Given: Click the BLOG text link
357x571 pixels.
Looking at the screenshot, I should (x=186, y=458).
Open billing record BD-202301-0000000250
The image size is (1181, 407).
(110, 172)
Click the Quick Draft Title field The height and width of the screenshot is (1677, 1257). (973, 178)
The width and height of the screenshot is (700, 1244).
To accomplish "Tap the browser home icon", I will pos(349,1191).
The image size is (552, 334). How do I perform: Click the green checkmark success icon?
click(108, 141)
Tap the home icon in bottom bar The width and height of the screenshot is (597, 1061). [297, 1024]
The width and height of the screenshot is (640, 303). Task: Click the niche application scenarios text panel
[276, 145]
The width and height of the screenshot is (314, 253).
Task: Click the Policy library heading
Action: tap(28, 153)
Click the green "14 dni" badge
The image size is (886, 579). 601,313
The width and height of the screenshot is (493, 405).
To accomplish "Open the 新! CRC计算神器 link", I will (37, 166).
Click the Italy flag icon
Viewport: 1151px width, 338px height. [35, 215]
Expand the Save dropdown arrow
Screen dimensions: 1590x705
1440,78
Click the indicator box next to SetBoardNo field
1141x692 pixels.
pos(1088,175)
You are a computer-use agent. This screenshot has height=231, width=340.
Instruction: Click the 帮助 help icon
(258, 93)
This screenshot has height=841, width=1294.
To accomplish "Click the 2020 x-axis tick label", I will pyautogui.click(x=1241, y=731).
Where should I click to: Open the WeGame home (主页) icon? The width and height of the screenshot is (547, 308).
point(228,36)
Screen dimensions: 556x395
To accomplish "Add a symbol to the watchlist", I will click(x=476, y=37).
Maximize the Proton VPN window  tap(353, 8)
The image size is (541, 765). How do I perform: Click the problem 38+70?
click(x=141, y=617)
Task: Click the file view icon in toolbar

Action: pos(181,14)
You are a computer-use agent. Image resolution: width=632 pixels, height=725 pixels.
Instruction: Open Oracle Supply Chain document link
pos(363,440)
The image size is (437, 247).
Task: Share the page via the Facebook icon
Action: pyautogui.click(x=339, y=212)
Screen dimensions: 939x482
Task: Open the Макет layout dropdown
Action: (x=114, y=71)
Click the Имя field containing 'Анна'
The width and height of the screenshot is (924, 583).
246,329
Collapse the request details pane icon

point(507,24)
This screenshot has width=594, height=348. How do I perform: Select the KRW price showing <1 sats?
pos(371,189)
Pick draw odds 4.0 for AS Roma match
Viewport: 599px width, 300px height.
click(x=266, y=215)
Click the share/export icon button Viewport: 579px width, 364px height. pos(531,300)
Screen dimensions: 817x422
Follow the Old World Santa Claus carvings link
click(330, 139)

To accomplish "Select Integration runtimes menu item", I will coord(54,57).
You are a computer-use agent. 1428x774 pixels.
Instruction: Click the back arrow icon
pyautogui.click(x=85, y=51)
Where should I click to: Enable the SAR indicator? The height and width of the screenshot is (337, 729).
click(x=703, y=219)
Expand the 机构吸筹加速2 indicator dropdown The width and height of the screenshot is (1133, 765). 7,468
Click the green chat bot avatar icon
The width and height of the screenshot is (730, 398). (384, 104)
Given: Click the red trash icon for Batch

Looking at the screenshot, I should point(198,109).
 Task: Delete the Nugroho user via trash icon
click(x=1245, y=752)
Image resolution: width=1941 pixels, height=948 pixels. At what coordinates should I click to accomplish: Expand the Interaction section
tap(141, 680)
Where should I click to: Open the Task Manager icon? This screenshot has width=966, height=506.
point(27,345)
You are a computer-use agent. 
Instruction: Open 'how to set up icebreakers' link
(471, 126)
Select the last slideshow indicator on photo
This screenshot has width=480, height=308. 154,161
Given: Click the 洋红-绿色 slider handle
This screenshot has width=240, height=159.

========================================================================

— WORK ORDER —
Return a word-for-word copy of the lines above from the one holding "Instruction: Click the 帮助 help icon" through the one holding "You are a computer-use agent. Image", with both of them included and nothing besides.

— EXERCISE ANSWER —
Instruction: Click the 帮助 help icon
(258, 93)
This screenshot has height=841, width=1294.
To accomplish "Click the 2020 x-axis tick label", I will pyautogui.click(x=1241, y=731).
Where should I click to: Open the WeGame home (主页) icon? The width and height of the screenshot is (547, 308).
point(228,36)
Screen dimensions: 556x395
To accomplish "Add a symbol to the watchlist", I will click(x=476, y=37).
Maximize the Proton VPN window  tap(353, 8)
The image size is (541, 765). How do I perform: Click the problem 38+70?
click(x=141, y=617)
Task: Click the file view icon in toolbar

Action: pos(181,14)
You are a computer-use agent. Image resolution: width=632 pixels, height=725 pixels.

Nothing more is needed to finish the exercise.